È anche opportuno ricordare come Keynes non pose mai la spesa pubblica nei termini dell’ammortizzatore sociale, bensì in quelli genuinamente capitalistici incentrati sull’attivazione, «artificialmente indotta» da una «domanda supplementare» (resa possibile appunto dallo Stato), di un capitale che il mercato non riusciva a mettere in moto “spontaneamente”. Più che della disoccupazione dei lavoratori, egli giustamente – sempre dal punto di vista della salute dell’accumulazione – si preoccupò della disoccupazione del capitale, per superare la quale bisognava lasciarsi alle spalle vecchie remore di stampo democratico-liberale. «Ciò che il seguente libro intende illustrare, si adatta più facilmente alle condizioni di uno stato totalitario, piuttosto che a condizioni di libera concorrenza e di ampie misure di laissez-faire» (J. M. Keynes, Prefazione all’edizione tedesca del 1936 della General Theory). Non a caso, come ricorda la storica dell’economia Amity Shlaes ne L’uomo dimenticato. Una nuova storia della Grande Depressione (Feltrinelli, 2011), i politici e gli intellettuali del New Deal guardavano con estremo interesse chi alla Russia di Stalin, chi alla Germania di Hitler. Molti guardavano con simpatia a entrambi i regimi, non disdegnando nemmeno di studiare il promettente «caso italiano».  Più che la speculazione finanziaria, i cui “demeriti” peraltro l’autrice non disconosce, «dal 1929 al 1940, da Hoover a Roosevelt, [fu] l’intervento pubblico [che]contribuì a far diventare Grande la Depressione». Un giudizio che in parte mi sento di condividere.

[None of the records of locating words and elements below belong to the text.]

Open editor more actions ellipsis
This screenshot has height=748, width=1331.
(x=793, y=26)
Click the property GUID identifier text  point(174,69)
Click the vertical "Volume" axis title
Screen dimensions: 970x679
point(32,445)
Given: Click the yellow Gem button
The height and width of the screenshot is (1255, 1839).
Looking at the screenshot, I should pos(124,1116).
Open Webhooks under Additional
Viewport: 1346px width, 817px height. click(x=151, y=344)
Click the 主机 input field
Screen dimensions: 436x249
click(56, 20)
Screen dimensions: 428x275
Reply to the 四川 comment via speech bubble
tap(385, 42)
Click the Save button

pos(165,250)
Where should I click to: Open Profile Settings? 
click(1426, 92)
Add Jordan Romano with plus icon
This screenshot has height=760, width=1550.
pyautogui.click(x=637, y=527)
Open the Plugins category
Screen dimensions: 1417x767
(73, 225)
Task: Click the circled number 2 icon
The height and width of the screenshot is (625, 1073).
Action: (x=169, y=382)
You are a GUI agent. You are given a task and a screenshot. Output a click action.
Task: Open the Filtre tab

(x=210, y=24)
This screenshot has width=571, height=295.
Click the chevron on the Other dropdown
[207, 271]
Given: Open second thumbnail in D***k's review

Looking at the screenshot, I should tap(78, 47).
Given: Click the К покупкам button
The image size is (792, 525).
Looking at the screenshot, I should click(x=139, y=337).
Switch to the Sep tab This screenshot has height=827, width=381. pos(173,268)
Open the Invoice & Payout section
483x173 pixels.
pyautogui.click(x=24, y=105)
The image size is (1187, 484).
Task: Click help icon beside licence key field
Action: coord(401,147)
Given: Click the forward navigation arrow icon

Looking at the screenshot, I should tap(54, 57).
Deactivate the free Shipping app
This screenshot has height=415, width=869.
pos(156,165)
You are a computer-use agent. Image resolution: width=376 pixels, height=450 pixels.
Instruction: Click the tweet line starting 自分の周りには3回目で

Quanto poi alla politica che avrebbe riacquistato la perduta sovranità sulla sfera economica, ebbene si tratta di una mitologia coltivata da chi non riesce a vedere ciò che si celò allora – e si cela oggi – dietro l’apparenza, ossia il pieno asservimento della politica agli interessi strategici del «mercato», cioè dei peculiari rapporti sociali capitalistici. Per questo Adorno poté scrivere nel 1944 i significativi passi che seguono: «La nemesi immanente di Hitler è questa: che egli, il boia della società liberale, era troppo “liberale” per capire come altrove, sotto il velo del liberismo, si costruisse l’irresistibile supremazia del potenziale industriale. Hitler, che scrutò come nessun altro borghese quel che c’è di falso nel liberalismo, non comprese fino in fondo la potenza che gli sta dietro, cioè la tendenza sociale di cui egli stesso non era che il tamburino […] La stoltezza di Hitler è stata un’astuzia della ragione» (Minima Moralia, Einaudi, 1994). Della ragione dominante, mi permetto di aggiungere, ossia del Dominio sociale nell’epoca dello sfruttamento scientifico di uomini e cose. Il massimo della razionalità posta al servizio di Potenze sociali irrazionali, cioè a dire ostili all’uomo, che pure le produce sempre di nuovo, giorno dopo giorno. È la tragedia dei nostri tempi. In tempi di crisi economica come in quelli di boom economico.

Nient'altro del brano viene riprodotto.